La trayectoria de estos dos grupos motrileños fue muy diferente, mientras los primeros se afianzaron como grupo y desembocaron en un proyecto afianzado que les proporcionó un estatus casi profesional con grabaciones incluidas y numerosas actuaciones, los primeros fueron víctimas de su propia ingenuidad que los devoró como banda. Ambas formaciones tenían un nexo en común: compartían un mismo batería (Dani) y eran hijos de la postmodernidad de los ochenta.
Los Engomados debutaron en el año 1984 con una serie de conciertos por locales como Waikiki o la discoteca Cosmos y su primera gran cita la tuvieron en los carnavales de Motril donde, por primera vez, sonaron con el equipo profesional del conjunto Célula (Antonio Sáez, Miguel ‘El churros’, Pepe Navarro, Antonio ‘El niño’ y Enrique) que tantas verbenas de verano animaron. Enfundados en una estética ‘punki’ y seguidores de grupos míticos como Sex Pistols o Ramones, la formación estaba compuesta por el desaparecido Quique como voz cantante, Antonio Torres al bajo, Antonio Maldonado a la guitarra y el reseñado Dani Aragón a la batería, y ocasionalmente se sumaron Gonzalo y Purdi. Apenas se les recuerda media docena de temas con títulos como ‘Instituto psiquiátrico’, ‘No pasa nada’, ‘Estrella Polar’, ‘Fiesta de Difuntos’, ‘Corriendo hacia el Sur’, ‘Cómo te va’ o ‘Lávate los huevos en la lavadora’.

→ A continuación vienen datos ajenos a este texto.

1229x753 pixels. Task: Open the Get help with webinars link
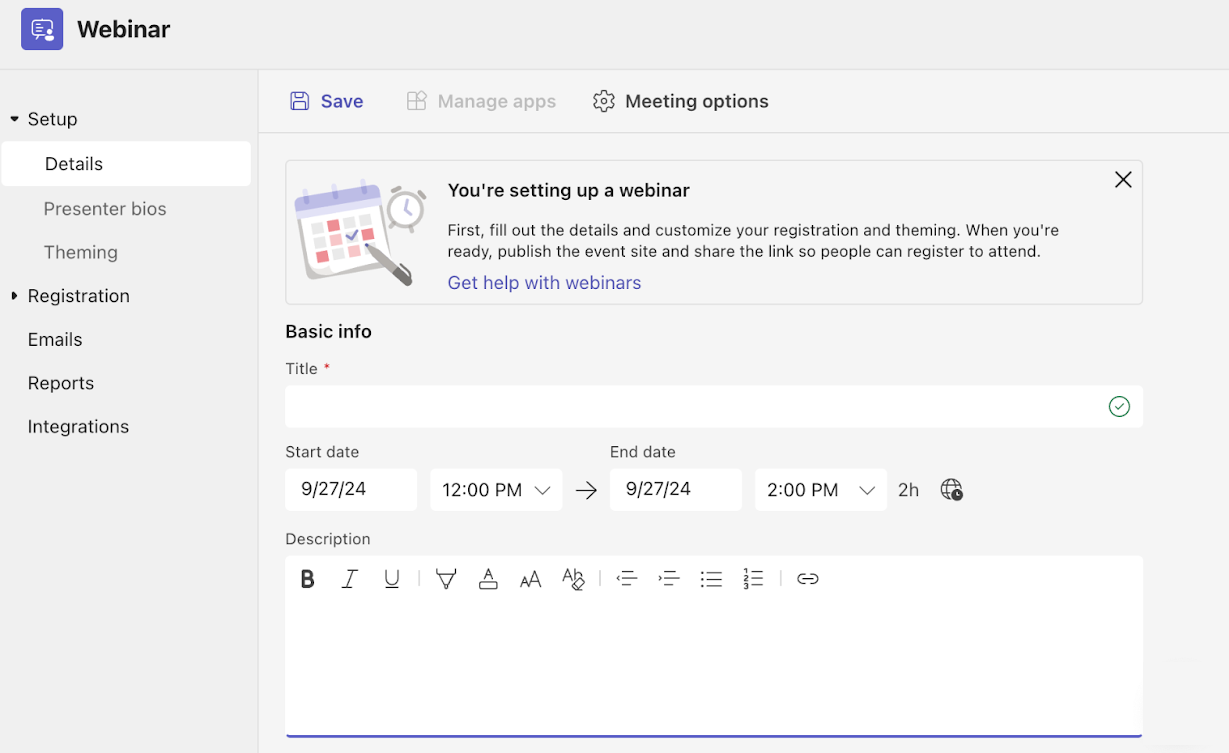point(544,283)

El grupo Caín, en sus primeros pasos, corrió una suerte paralela a ‘Los Engomados’, pero su trayectoria fue una carrera de superación que les llevó a cotas casi impensables para otros grupos locales. Instalados en sus inicios en una estética musical más bien heavy o de rock duro, su primera formación estuvo compuesta por los hermanos Aragón, Óscar a la guitarra y Dani a la batería, Paco Escudero al bajo y como cantante Miguel Perfectti, sustituido en 1988 por Yolanda Aragón.

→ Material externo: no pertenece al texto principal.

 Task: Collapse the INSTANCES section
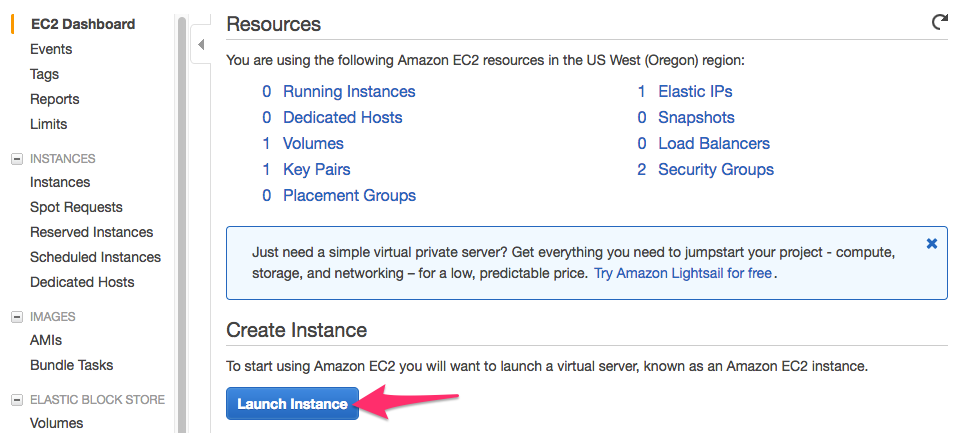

Caín debutó en el Celeste en mayo de de 1985 y sumó algunas actuaciones en el campo de fútbol dentro del cartel de las fiestas de verano y en la antigua plaza de toros con nombres de peso como Loquillo o Semen Up, intervenciones en programas de TVE y la grabación de la maqueta ‘La voz de la sangre’ programada por Carlos Pina en Radio 3. De sus inicios se recuerdan temas como ‘Alta sociedad’, ‘Vive’ o ‘Siento por el rock’.
Otro de los grupos que vivieron el pasaje de los ochenta fue el grupo Abraxa (1980-84), más tarde reconvertidos en Ceda el Vaso (1984-89), más orientados hacia la música pop-rock. La primera etapa fue cubierta por Antonio Valero a la guitarra, Pablo Sabio al bajo, Francis Manzano guitarra rítmica, y Pepe Acosta guitarra y voz. Ya como Ceda el Vaso entraron en el grupo José María Martín, guitarra y voz, y Miguel Ángel Hurtado, al bajo, en sustitución de Antonio Valero y Pablo Sabio. Sus canciones más memorables fueron ‘El último tema’, ‘La chica de rosa’, ‘Paño negro’ que llegaron a plasmar en una maqueta.
La generación de los ochenta cedió el testigo a nuevos grupos juveniles motrileños que emergieron en mayor número en la siguiente década.